> **What is asked**
Can you write out every one of the items below word for word, keeping each line as it stands?

▼

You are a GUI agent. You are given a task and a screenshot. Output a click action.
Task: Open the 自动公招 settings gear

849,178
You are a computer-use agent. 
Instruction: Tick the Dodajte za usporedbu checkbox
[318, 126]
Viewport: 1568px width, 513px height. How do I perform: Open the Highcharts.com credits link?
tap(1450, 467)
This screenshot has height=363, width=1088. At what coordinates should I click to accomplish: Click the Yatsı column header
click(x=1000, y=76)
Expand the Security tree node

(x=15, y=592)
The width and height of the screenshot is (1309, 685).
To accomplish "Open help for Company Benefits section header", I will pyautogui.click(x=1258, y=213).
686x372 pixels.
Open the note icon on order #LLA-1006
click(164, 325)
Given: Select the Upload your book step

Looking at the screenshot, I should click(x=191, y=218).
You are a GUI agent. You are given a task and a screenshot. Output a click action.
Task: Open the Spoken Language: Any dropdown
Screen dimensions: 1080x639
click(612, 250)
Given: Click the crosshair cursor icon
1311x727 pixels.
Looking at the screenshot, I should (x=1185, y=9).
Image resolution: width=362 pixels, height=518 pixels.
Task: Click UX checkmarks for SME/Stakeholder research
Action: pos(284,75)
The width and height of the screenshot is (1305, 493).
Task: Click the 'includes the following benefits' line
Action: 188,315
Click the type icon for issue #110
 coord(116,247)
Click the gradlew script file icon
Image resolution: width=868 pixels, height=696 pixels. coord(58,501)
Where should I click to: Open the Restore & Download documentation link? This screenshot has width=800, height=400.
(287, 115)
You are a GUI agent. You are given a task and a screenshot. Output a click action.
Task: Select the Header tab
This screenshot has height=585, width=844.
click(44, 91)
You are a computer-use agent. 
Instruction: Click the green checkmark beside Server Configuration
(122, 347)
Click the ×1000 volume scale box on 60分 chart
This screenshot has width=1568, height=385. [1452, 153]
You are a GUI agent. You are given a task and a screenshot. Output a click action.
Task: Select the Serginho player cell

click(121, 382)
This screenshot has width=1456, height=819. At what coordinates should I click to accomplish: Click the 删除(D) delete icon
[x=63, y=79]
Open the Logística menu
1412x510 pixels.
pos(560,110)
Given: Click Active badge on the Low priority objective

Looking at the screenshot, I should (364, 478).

▲

> **Response**
You are a GUI agent. You are given a task and a screenshot. Output a click action.
Task: Open the 自动公招 settings gear

849,178
You are a computer-use agent. 
Instruction: Tick the Dodajte za usporedbu checkbox
[318, 126]
Viewport: 1568px width, 513px height. How do I perform: Open the Highcharts.com credits link?
tap(1450, 467)
This screenshot has height=363, width=1088. At what coordinates should I click to accomplish: Click the Yatsı column header
click(x=1000, y=76)
Expand the Security tree node

(x=15, y=592)
The width and height of the screenshot is (1309, 685).
To accomplish "Open help for Company Benefits section header", I will pyautogui.click(x=1258, y=213).
686x372 pixels.
Open the note icon on order #LLA-1006
click(164, 325)
Given: Select the Upload your book step

Looking at the screenshot, I should click(x=191, y=218).
You are a GUI agent. You are given a task and a screenshot. Output a click action.
Task: Open the Spoken Language: Any dropdown
Screen dimensions: 1080x639
click(612, 250)
Given: Click the crosshair cursor icon
1311x727 pixels.
Looking at the screenshot, I should (x=1185, y=9).
Image resolution: width=362 pixels, height=518 pixels.
Task: Click UX checkmarks for SME/Stakeholder research
Action: pos(284,75)
The width and height of the screenshot is (1305, 493).
Task: Click the 'includes the following benefits' line
Action: 188,315
Click the type icon for issue #110
 coord(116,247)
Click the gradlew script file icon
Image resolution: width=868 pixels, height=696 pixels. coord(58,501)
Where should I click to: Open the Restore & Download documentation link? This screenshot has width=800, height=400.
(287, 115)
You are a GUI agent. You are given a task and a screenshot. Output a click action.
Task: Select the Header tab
This screenshot has height=585, width=844.
click(44, 91)
You are a computer-use agent. 
Instruction: Click the green checkmark beside Server Configuration
(122, 347)
Click the ×1000 volume scale box on 60分 chart
This screenshot has width=1568, height=385. [1452, 153]
You are a GUI agent. You are given a task and a screenshot. Output a click action.
Task: Select the Serginho player cell

click(121, 382)
This screenshot has width=1456, height=819. At what coordinates should I click to accomplish: Click the 删除(D) delete icon
[x=63, y=79]
Open the Logística menu
1412x510 pixels.
pos(560,110)
Given: Click Active badge on the Low priority objective

Looking at the screenshot, I should (364, 478).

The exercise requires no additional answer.